Investments are an effective tool to hedge against inflation. Read more in the article we wrote on this topic.

Measuring inflation

The development and measurement of inflation is the responsibility of the reservre bank or other local regulatory body in the given country (for example Federal Reserve System or simply "the Fed" in the United States), which then also publishes the resulting values. The published value of inflation is reported in these statistics as year-on-year. It therefore shows how much the given currency has weakened over the past twelve months. Depending on the type of inflation, the relevant index is then published. The Consumer Price Index (CPI) is among the most well-known.

Walking on thin ice
Although inflation has recently been perceived by the overwhelming majority quite negatively, its healthy level is necessary for the proper functioning of the current system. If inflation falls to negative values, we are then talking about so-called deflation, which can have similarly harmful effects on the economy. All major national reserve banks therefore take profound care of keeping inflation within the necessary limits.

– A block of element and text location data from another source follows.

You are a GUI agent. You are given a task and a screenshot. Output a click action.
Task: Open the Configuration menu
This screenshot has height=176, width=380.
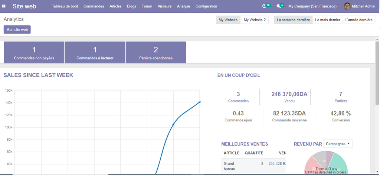click(x=206, y=6)
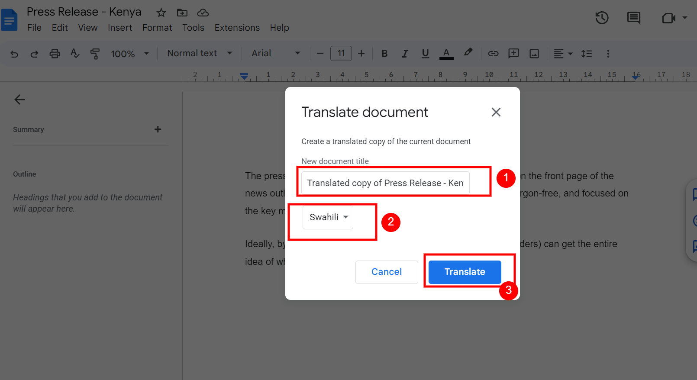697x380 pixels.
Task: Expand the Normal text style dropdown
Action: click(200, 53)
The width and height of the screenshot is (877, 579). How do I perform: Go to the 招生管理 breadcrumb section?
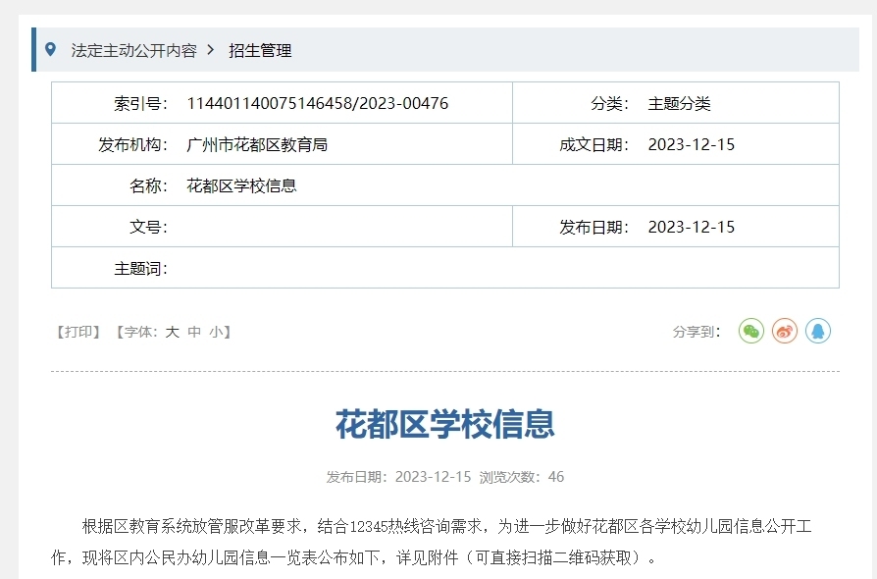[260, 50]
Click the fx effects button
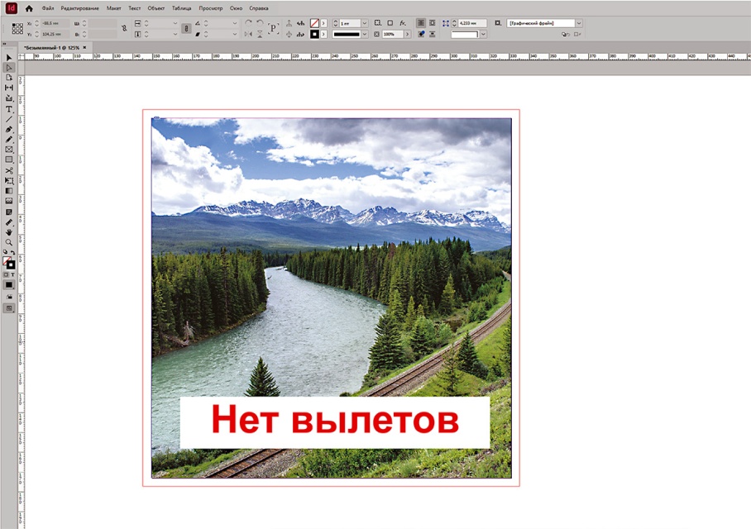Image resolution: width=751 pixels, height=529 pixels. (x=402, y=23)
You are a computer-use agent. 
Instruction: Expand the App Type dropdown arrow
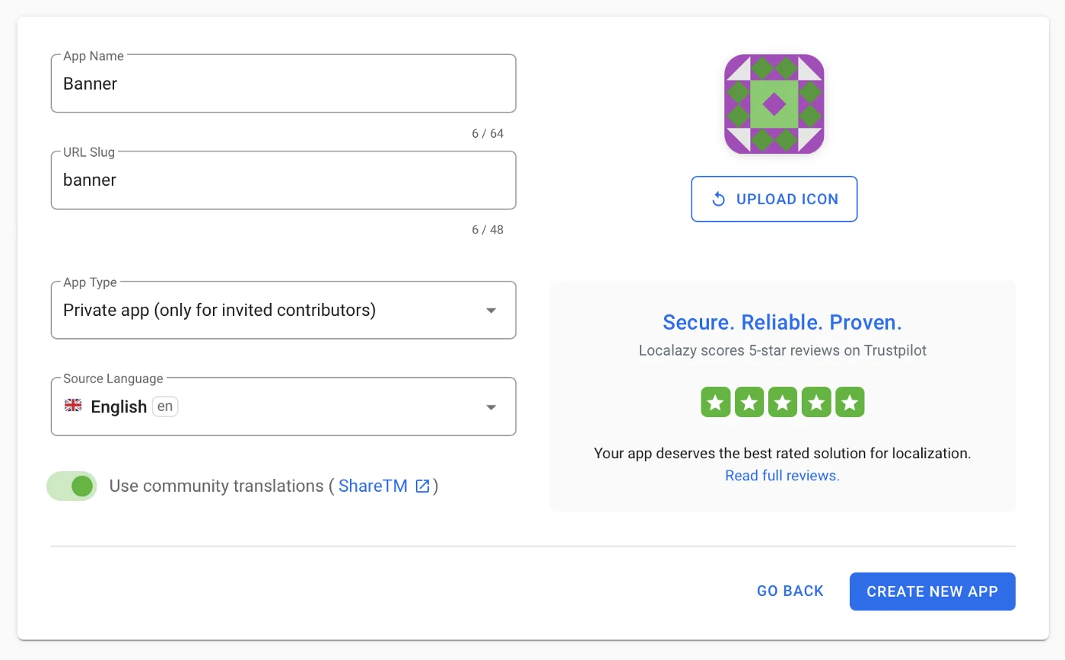click(x=491, y=311)
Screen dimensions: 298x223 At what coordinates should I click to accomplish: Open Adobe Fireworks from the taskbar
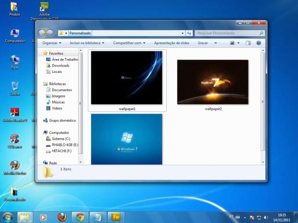(x=116, y=217)
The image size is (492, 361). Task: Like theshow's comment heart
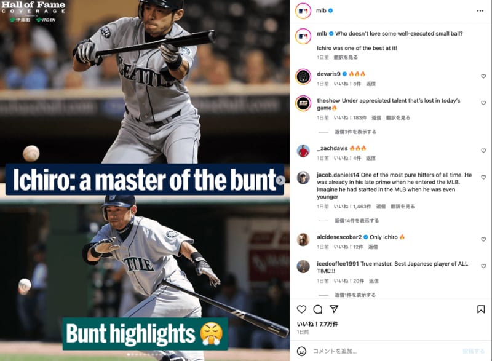coord(483,103)
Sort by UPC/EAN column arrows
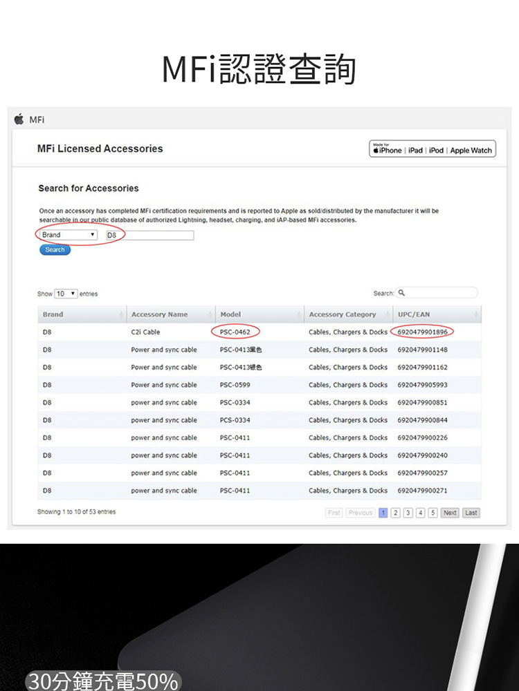 [x=476, y=315]
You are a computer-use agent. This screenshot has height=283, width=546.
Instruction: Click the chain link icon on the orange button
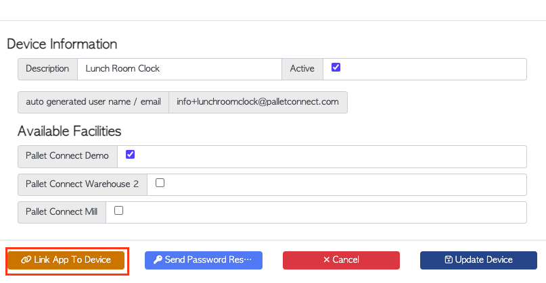pyautogui.click(x=26, y=260)
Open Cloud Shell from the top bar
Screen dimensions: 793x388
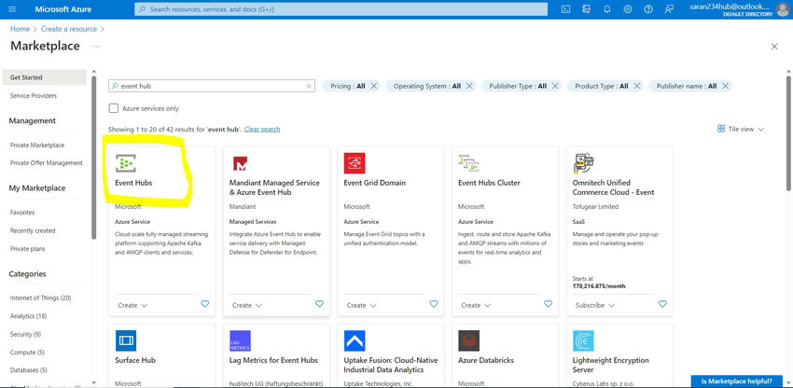[565, 9]
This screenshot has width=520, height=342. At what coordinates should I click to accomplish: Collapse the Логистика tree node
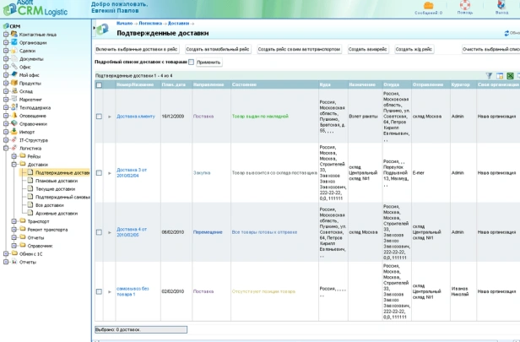(6, 148)
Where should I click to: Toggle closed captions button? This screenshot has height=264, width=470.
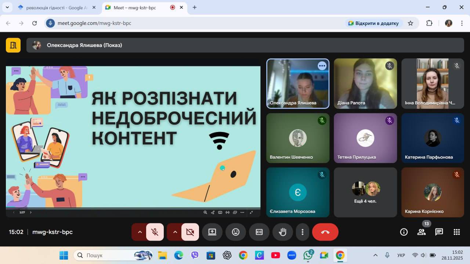[259, 232]
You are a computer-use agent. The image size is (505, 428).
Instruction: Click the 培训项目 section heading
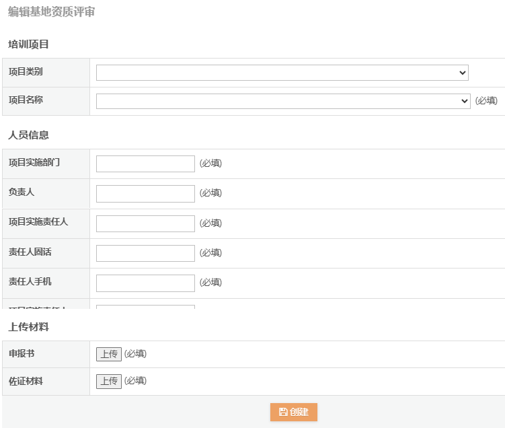(x=28, y=44)
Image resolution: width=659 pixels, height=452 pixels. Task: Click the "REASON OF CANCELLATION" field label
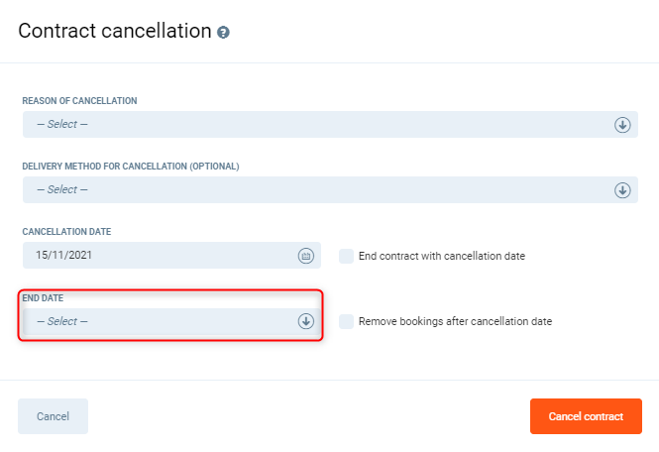click(79, 101)
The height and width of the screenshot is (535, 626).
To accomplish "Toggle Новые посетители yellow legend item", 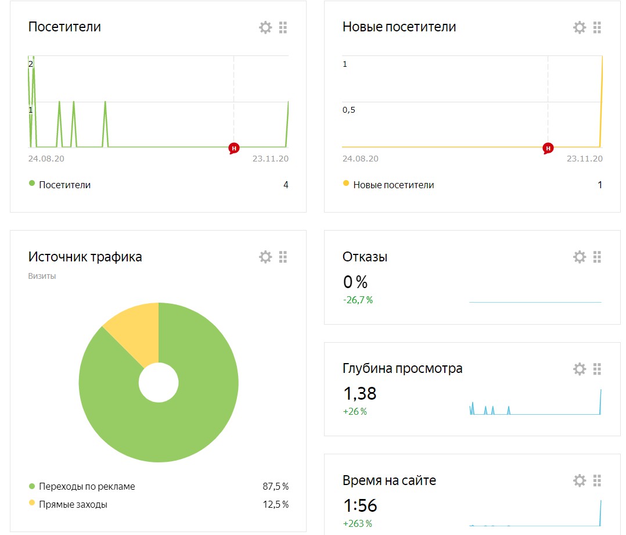I will click(388, 185).
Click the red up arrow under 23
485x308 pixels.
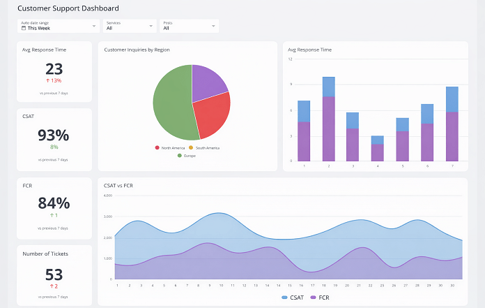pyautogui.click(x=47, y=80)
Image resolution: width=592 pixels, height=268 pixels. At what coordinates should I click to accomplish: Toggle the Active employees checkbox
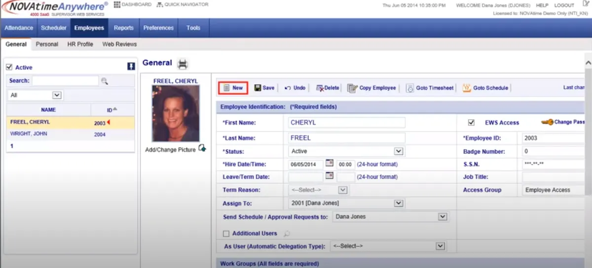[9, 67]
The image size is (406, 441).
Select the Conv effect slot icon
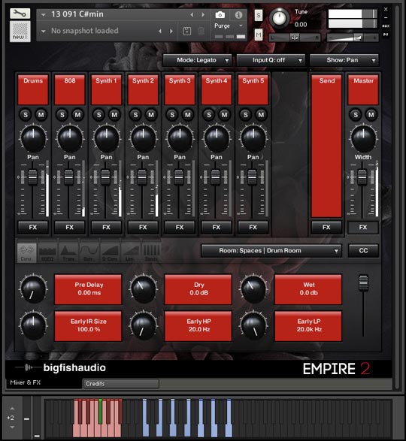tap(26, 253)
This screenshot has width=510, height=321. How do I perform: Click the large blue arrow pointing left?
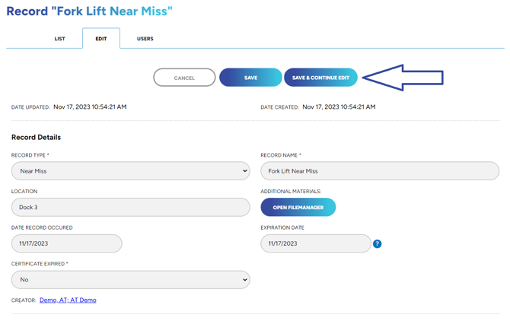pos(403,78)

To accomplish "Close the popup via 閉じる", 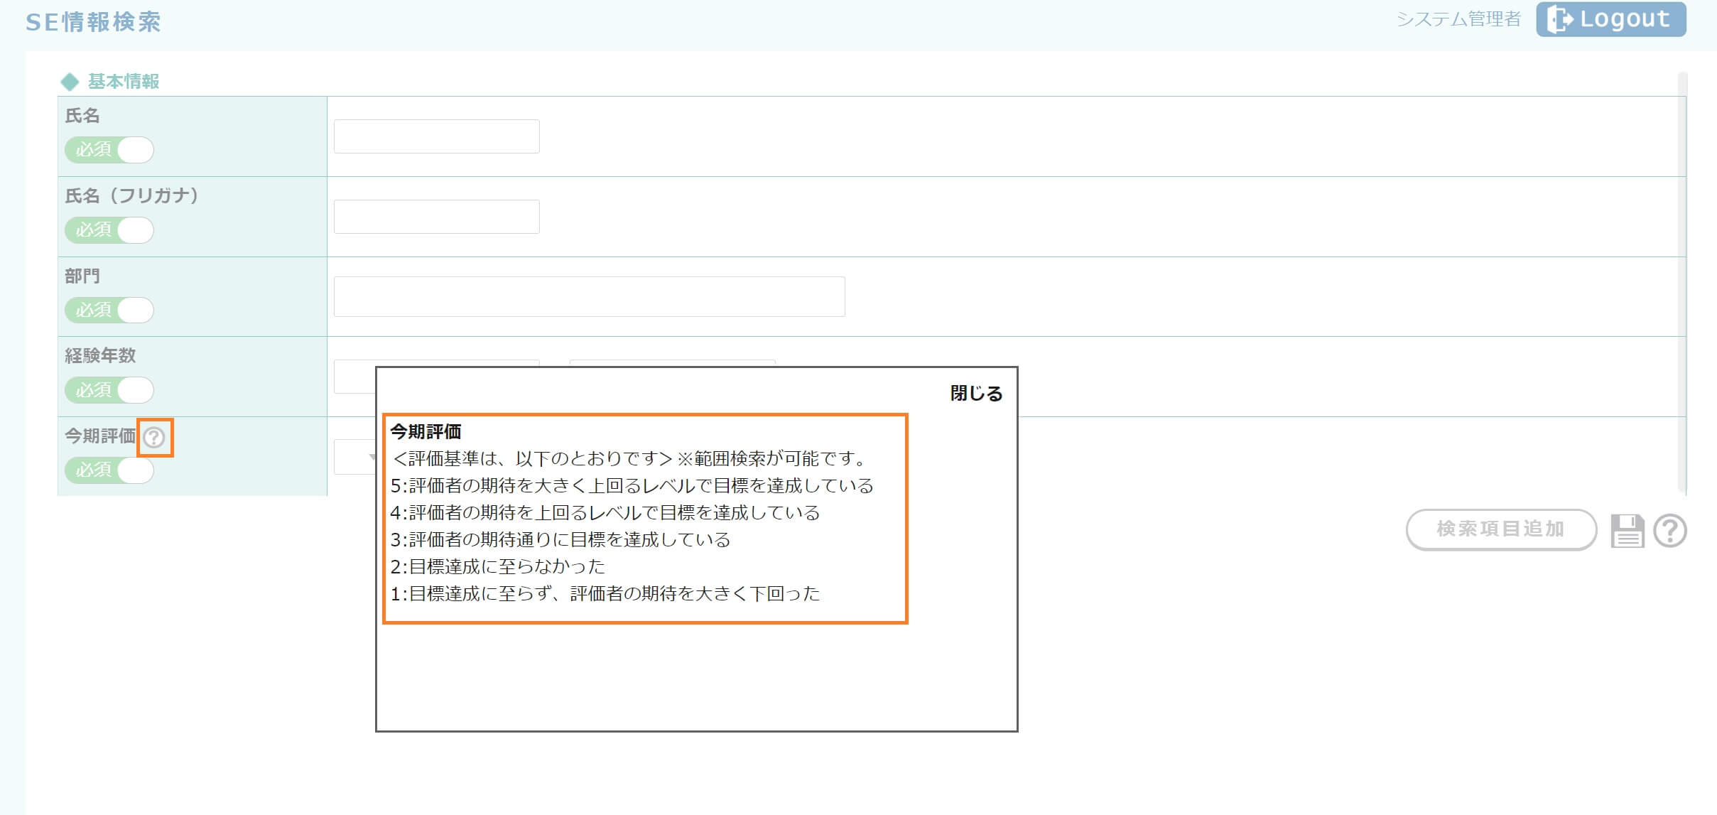I will pyautogui.click(x=975, y=394).
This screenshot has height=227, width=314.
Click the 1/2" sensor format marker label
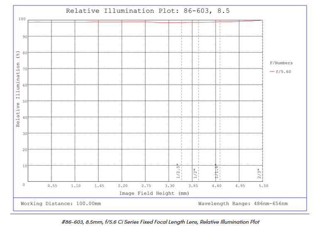coord(194,173)
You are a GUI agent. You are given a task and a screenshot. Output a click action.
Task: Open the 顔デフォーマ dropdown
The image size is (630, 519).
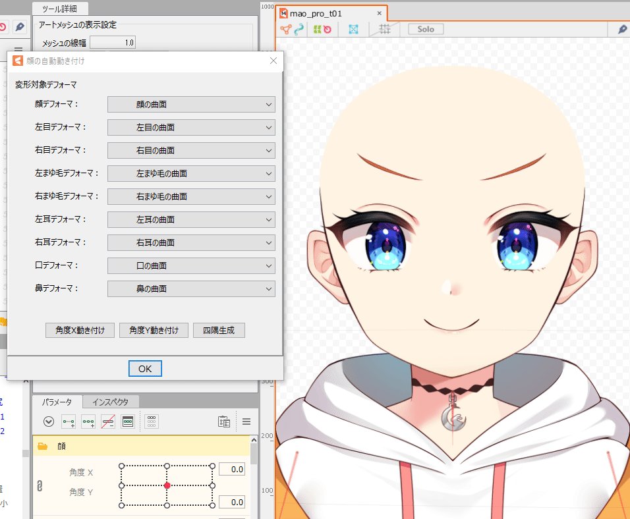[190, 104]
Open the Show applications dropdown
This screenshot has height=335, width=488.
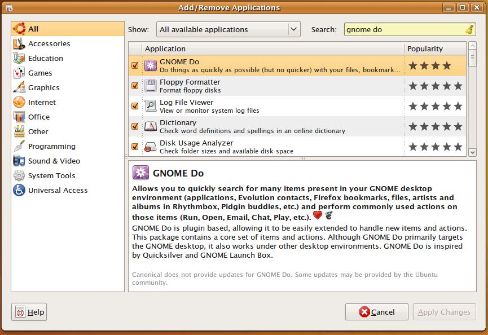(228, 29)
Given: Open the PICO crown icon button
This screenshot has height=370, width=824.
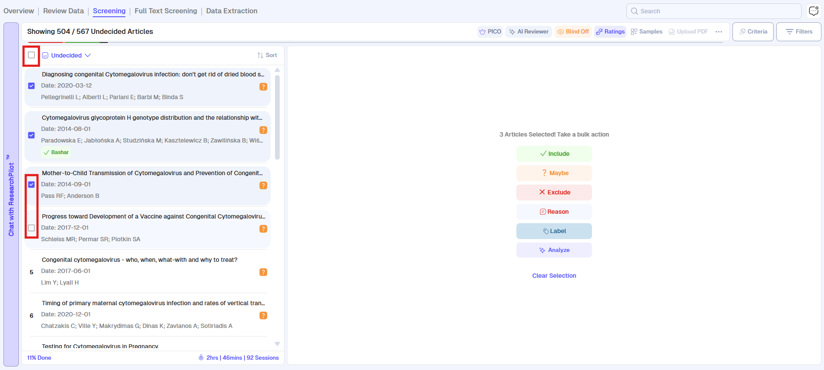Looking at the screenshot, I should 490,32.
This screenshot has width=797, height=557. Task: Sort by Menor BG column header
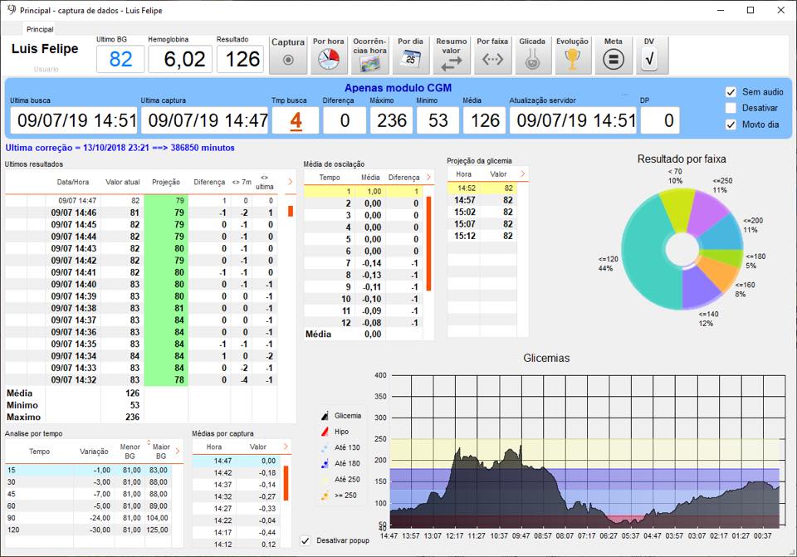click(130, 452)
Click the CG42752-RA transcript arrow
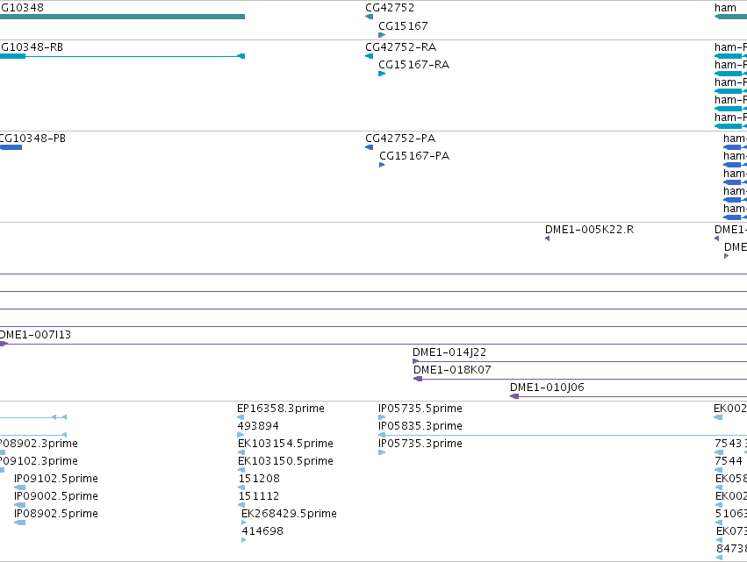This screenshot has width=747, height=562. pyautogui.click(x=370, y=56)
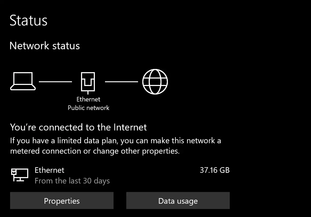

What it looks like when inflation gets out of control? This can be seen currently in several countries across the globe, some reaching values that are difficult for many to even imagine. This includes, for example places like Turkey, Argentina and Venezuela. Some sources even claim that namey in Venezuela, the highest measured inflation was 13,380% (Yes! A whooping thirteen thousand percent!).
According to the values that inflation reaches, it is usually divided into the following variants:

  • Creeping Inflation: Mild inflation or moderate inflation. This type of inflation occurs when the price level persistently rises over a period of time at an acceptable and steady rate. When the rate of inflation is less than 10 per cent annually, or it is a single digit inflation rate, it is considered to be a moderate inflation.
  • Galloping Inflation: If inflation gets out of control, it may assume the character of galloping inflation. Inflation in the double or triple digit range of 20, 100 or 200 percent a year is called galloping inflation. Many Latin American countries such as Argentina, Brazil had inflation rates of 50 to 700 percent per year in the 1970s and 1980s.
  • Hyperinflation: Nothing good can be said about a market economy in which prices are rising a million or even a trillion percent per year. Hyperinflation occurs when the prices go out of control and the monetary authorities are unable to control it whatsoever either due to bad financial policies or even blatant incompetence. Germany had witnessed hyperinflation in 1920's, also previously mentioned country of Venezuela is one of today's prime examples of this phenomenon.
  • Stagflation: When inflation and economic stagnation (or recession) occur simultaneously and remain unchecked for a certain period of time. Stagflation hit most developed countries in 1970s, during world oil crisis.
  • Deflation: Basically the opposite of inflation. It refers to a sustained decline in the price level of goods and services. It occurs when the annual inflation rate falls below zero percent (i.e. negative inflation rate), resulting in an increase in the real value of money. Japan faced deflation for almost a decade in 1990s.

Inflationary spiral

An inflationary spiral is sometimes also called a price spiral. It takes place at a time when rising inflation creates pressure to increase wages, which comes from unions or employees who want to compensate for rising costs of goods.

Cryptocurrencies and Inflation

It is no coincidence that the countries most affected by uncontrollable inflation are also among those in which cryptocurrencies enjoy the greatest popularity. Therefore, citizens of Russia or Turkey have a strong presence in the international crypto community. Crypto is also quite popular in South America. Not only ordinary savers are affected, but all entities. It is therefore no coincidence that last year two football clubs coming from this continent tried to transfer a player using cryptocurrencies.